I hear a bang from next door and ignore the little niggle of annoyance. Charlie Evans has turned into a knob, I have decided.

I close The Book, put it on the floor and walk over to Mum’s old battery-operated radio. I fiddle with the dial until it tunes into a classical station, then settle myself down into her chair.Great Expectationssits in my lap again, but I keep getting distracted by thoughts of Samuel. The urge to fetch my laptop from upstairs is proving harder for me to suppress than I would like. I keep ignoring the whispers from Bean that he has a right to know.

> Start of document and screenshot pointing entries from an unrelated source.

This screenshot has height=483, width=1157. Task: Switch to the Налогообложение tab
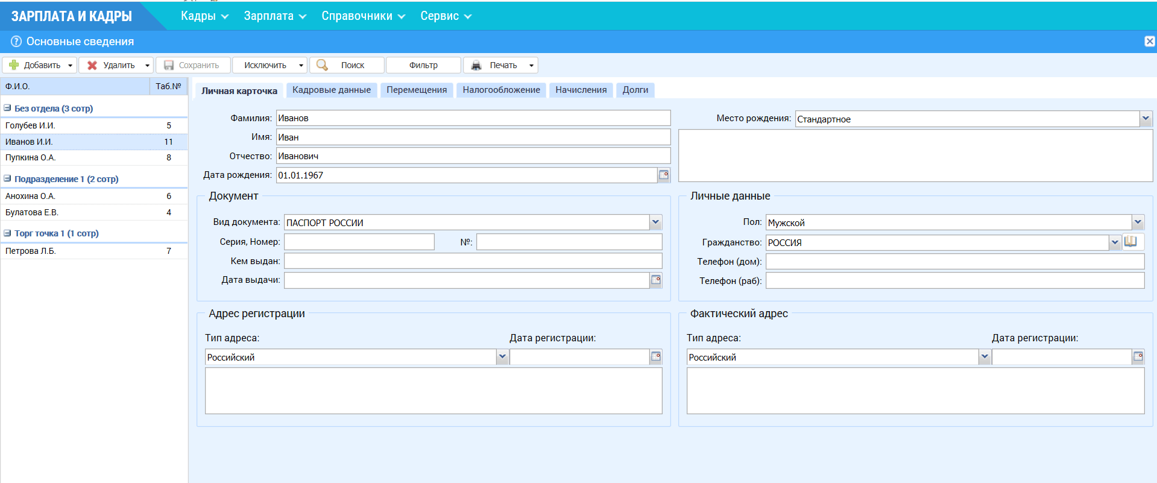click(501, 90)
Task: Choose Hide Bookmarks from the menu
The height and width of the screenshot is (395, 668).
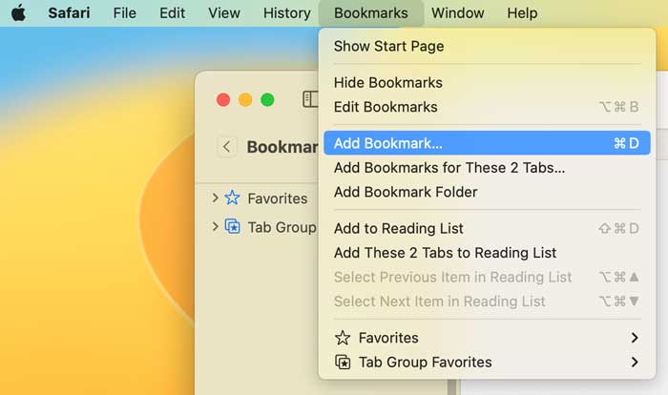Action: click(388, 83)
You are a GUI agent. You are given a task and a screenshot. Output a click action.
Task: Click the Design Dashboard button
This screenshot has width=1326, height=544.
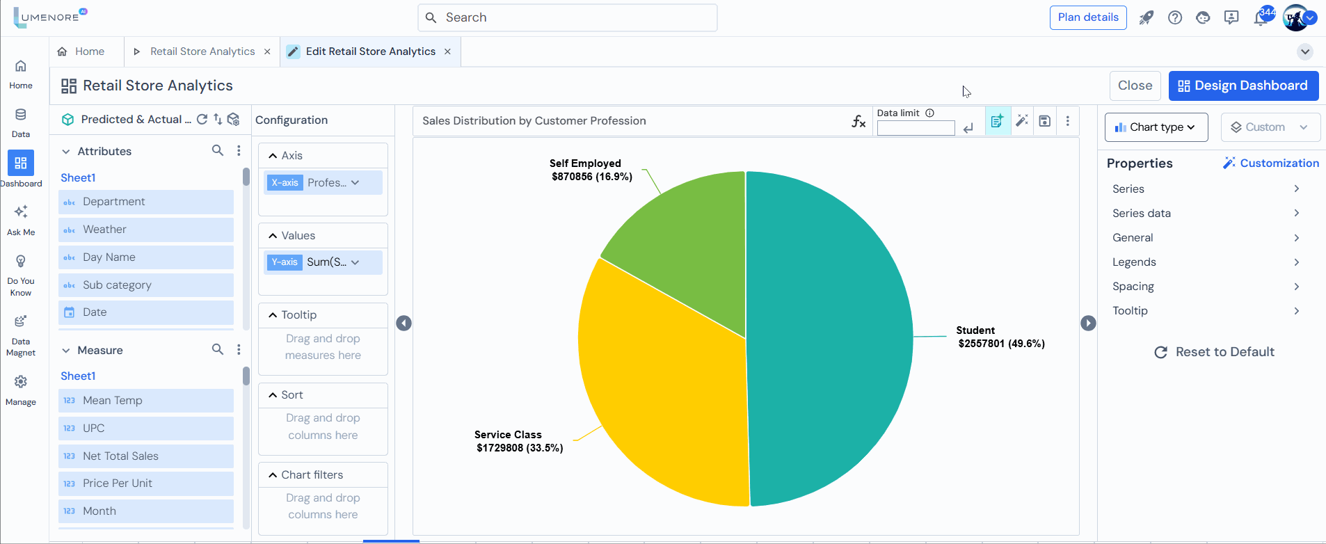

‘We’ll be fine on our own,’ I say. ‘What kind of father would he be to you? He slept with me because of revenge, Bean, not love.’ I dismiss the way he had looked at me: the anger in his eyes in the meeting; the way he smiled. I clear my throat and return my attention to the book, re-reading the passage again.

My hand drops to my knees, the pages remaining open.

‘Do you think he would like it here? You know, if things were different and he didn’t hate me? Didn’t sleep with me and then destroy everything that I had worked for?’

Deep down I know the answer to that. He often talked about his mam’s house, about how nothing ever matched, how nothing ever worked without a swift kick or bang in the right place . . . maybe I should call him? ‘Should I call him, Bean?’ I imagine the tiny human floating around in a pink pool, the thick cord anchoring it as it kicks and nods its head. ‘What would I say?’ I sigh and return to my book. ‘We’re better off without him.’

I’m starting to get bored. I have cleaned the kitchen twice, which is pointless because I have chosen a new one and it will be fitted tomorrow. Pip and Miss Haversham have been discarded again and instead I have begun a crossword.

‘Three down, six letters, Bean . . . sequence of notes that are pleasing to the ear . . . Melody.’